Format everything from the start of the records down through the line containing "center [1559, 670]." as a numbered list, skipping any blank lines and leaving the pictures out.

****************************************

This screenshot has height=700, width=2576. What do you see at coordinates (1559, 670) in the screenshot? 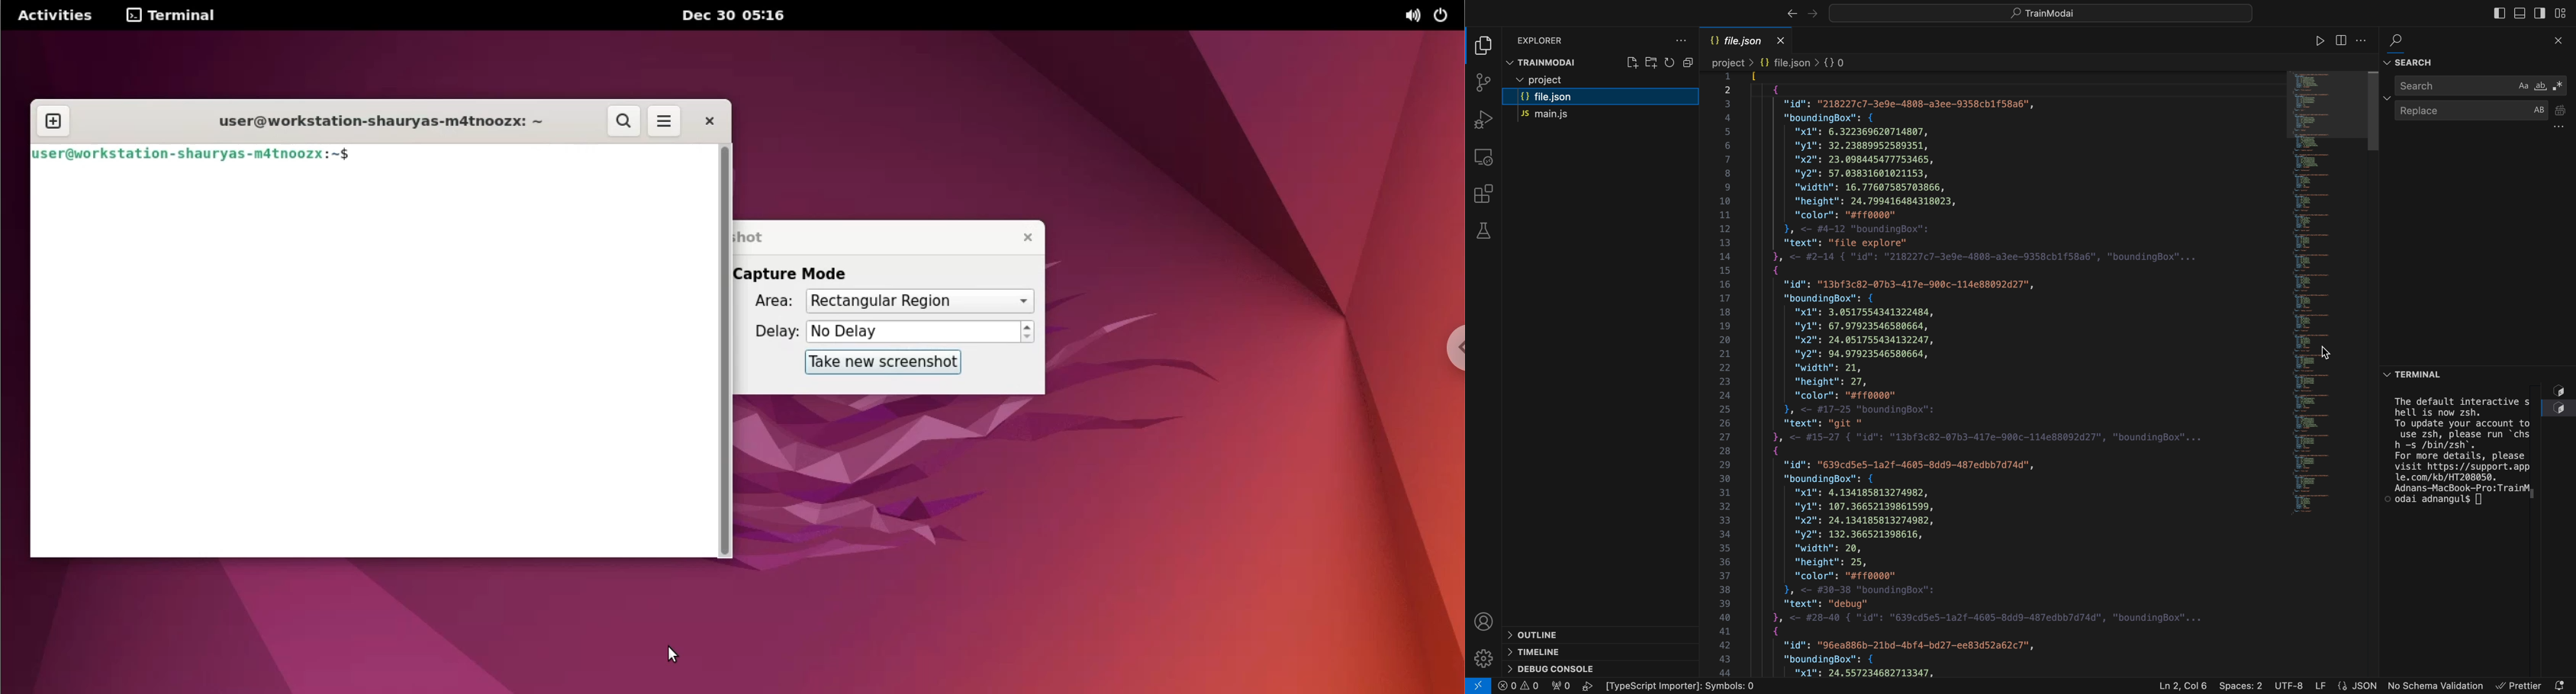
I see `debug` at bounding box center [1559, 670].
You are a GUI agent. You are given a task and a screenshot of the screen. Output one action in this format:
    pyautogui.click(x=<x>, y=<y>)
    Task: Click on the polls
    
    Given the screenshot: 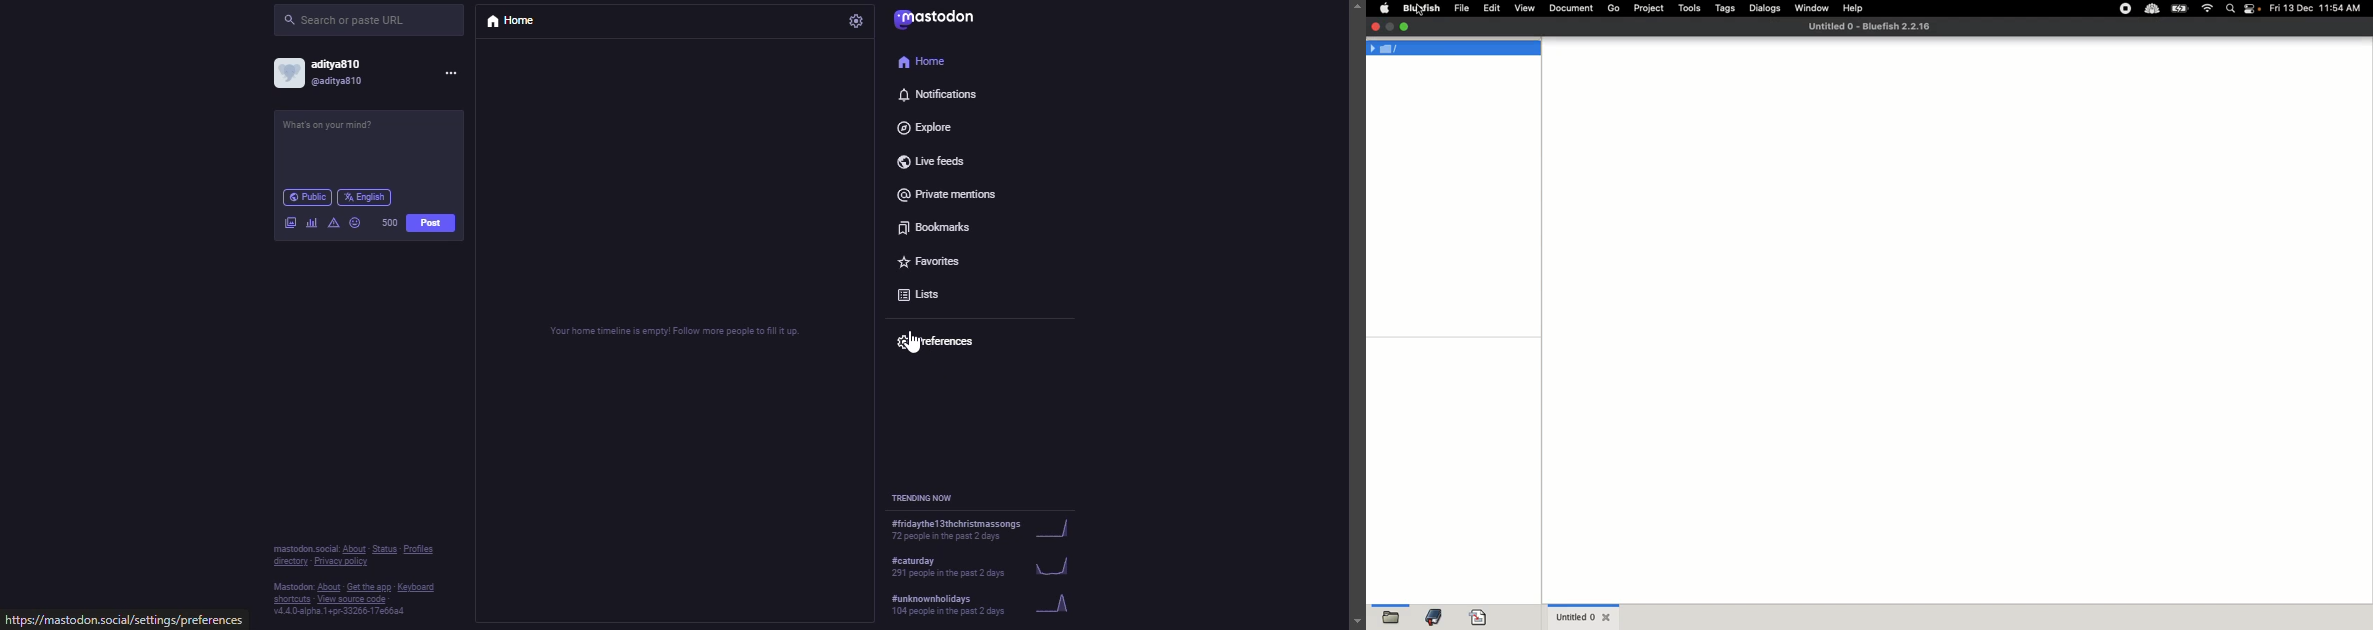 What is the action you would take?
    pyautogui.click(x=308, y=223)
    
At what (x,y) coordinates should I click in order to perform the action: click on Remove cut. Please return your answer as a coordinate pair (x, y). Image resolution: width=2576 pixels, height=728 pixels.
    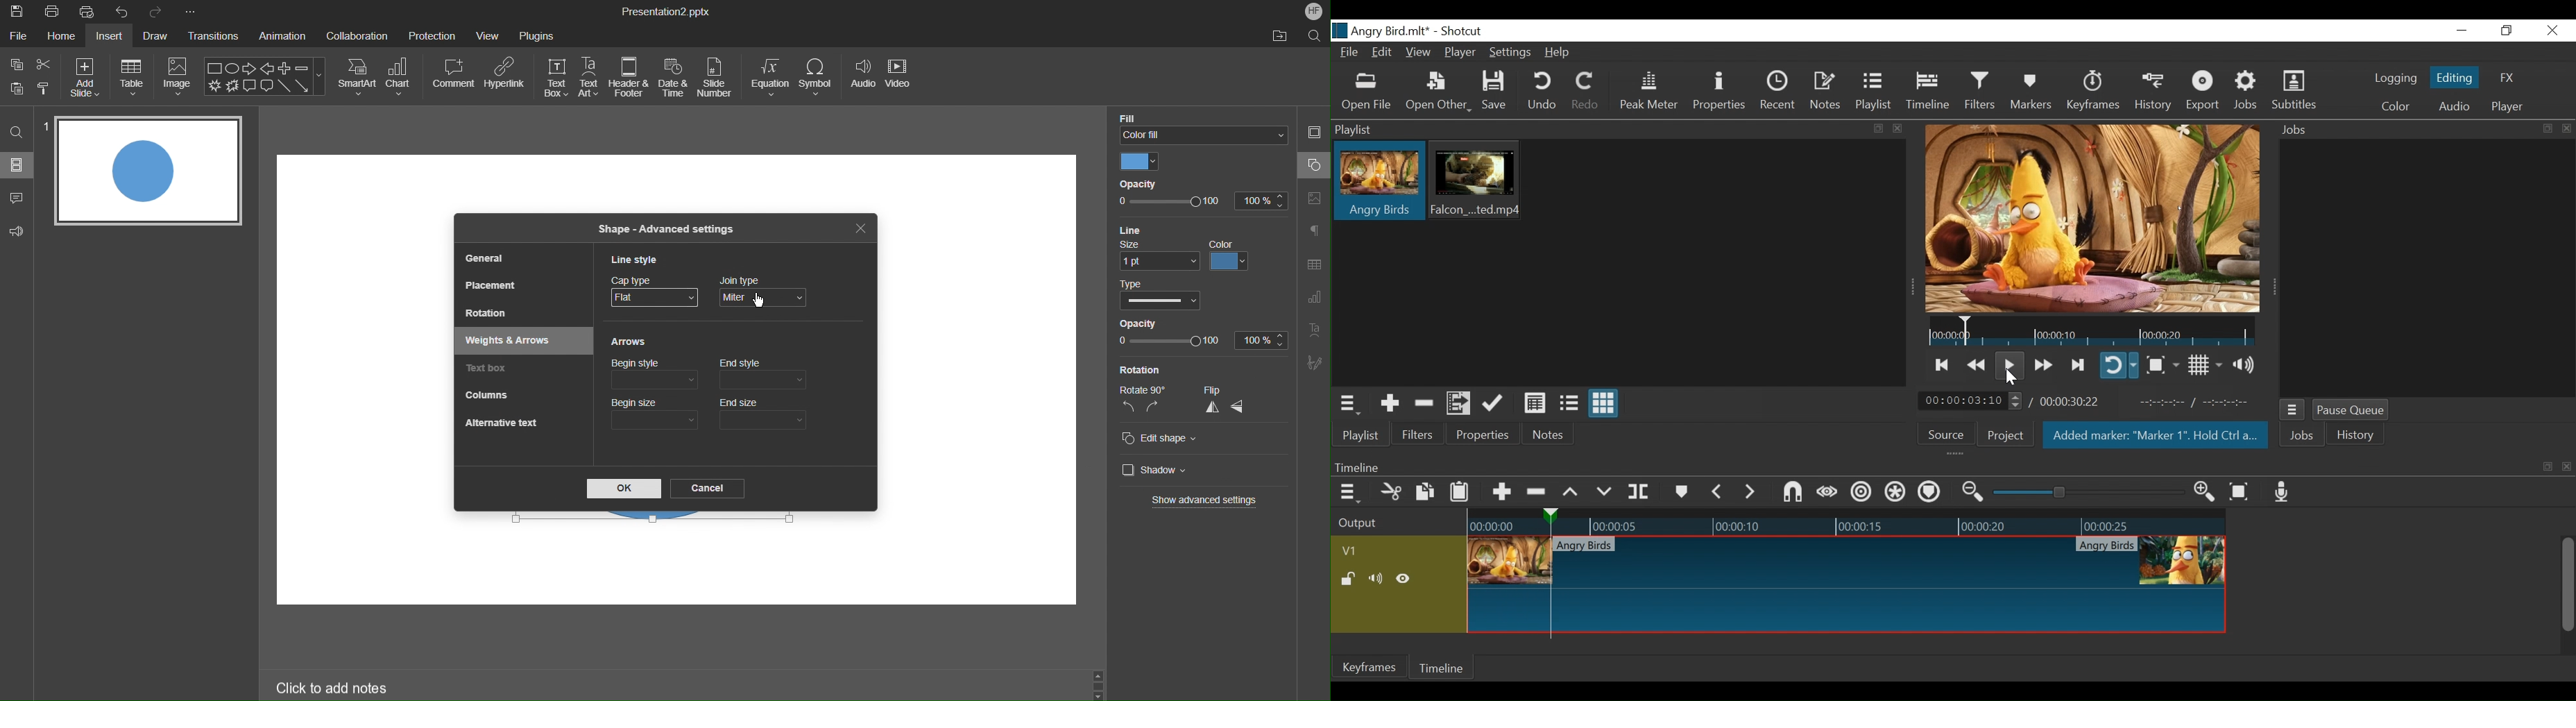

****************************************

EXERCISE ANSWER:
1. This screenshot has height=700, width=2576. What do you see at coordinates (1559, 670) in the screenshot? 
2. I see `debug` at bounding box center [1559, 670].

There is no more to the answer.